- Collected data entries
[Start of section]
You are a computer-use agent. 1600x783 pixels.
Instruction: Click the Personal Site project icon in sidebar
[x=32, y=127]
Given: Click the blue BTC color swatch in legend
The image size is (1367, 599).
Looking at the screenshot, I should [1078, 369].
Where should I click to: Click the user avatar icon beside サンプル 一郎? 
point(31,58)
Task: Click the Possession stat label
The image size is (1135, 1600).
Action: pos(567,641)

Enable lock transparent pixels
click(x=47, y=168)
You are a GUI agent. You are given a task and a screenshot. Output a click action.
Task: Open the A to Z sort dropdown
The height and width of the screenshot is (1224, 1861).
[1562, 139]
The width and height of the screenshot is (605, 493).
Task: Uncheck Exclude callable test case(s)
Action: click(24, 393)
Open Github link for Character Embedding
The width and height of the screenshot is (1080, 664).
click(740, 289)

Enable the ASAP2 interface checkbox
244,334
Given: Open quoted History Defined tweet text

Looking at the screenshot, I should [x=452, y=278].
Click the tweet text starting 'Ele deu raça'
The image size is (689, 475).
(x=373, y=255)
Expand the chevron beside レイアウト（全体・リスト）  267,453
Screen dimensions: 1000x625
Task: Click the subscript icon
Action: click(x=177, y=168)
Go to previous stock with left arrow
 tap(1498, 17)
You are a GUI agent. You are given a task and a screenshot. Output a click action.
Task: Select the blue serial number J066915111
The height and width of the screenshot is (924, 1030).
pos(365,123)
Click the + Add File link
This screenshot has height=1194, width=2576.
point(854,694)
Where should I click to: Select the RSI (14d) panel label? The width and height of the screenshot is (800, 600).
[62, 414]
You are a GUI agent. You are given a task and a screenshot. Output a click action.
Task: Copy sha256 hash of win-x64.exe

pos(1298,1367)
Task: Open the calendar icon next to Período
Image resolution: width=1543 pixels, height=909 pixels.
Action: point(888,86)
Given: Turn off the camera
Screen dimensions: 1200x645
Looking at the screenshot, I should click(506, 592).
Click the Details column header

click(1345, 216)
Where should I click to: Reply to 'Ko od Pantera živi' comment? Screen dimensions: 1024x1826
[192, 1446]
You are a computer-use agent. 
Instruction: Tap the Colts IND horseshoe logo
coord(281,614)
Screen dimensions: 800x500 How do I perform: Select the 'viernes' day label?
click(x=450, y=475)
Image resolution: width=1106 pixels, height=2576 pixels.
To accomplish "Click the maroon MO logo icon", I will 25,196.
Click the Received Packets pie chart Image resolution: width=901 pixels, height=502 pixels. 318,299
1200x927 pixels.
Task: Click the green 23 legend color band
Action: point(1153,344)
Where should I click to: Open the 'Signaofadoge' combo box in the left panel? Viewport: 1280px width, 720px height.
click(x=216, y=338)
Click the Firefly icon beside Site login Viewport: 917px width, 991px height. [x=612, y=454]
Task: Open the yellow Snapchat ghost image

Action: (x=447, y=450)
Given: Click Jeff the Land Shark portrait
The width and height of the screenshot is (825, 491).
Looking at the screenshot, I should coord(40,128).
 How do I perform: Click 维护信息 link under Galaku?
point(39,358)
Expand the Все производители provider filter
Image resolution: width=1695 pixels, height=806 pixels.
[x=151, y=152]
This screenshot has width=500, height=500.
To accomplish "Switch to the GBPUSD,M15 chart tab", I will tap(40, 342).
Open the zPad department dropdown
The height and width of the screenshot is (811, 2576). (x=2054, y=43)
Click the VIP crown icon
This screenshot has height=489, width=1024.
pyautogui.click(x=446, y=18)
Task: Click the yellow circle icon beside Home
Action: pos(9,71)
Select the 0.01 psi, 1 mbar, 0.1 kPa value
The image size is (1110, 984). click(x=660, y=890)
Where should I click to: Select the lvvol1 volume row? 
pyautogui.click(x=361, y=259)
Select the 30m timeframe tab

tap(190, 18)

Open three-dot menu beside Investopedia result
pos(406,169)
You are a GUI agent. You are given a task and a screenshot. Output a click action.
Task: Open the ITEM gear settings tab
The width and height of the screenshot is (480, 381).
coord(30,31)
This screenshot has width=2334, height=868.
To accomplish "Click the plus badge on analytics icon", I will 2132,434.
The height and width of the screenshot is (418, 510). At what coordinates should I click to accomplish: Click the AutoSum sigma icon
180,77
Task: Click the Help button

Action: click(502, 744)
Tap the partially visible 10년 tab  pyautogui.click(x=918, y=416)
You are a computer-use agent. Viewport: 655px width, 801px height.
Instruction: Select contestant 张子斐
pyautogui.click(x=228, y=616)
[End of section]
Where a line above includes "blue", copy that line.

Given: Click the blue BTC color swatch in legend
Task: Select the blue serial number J066915111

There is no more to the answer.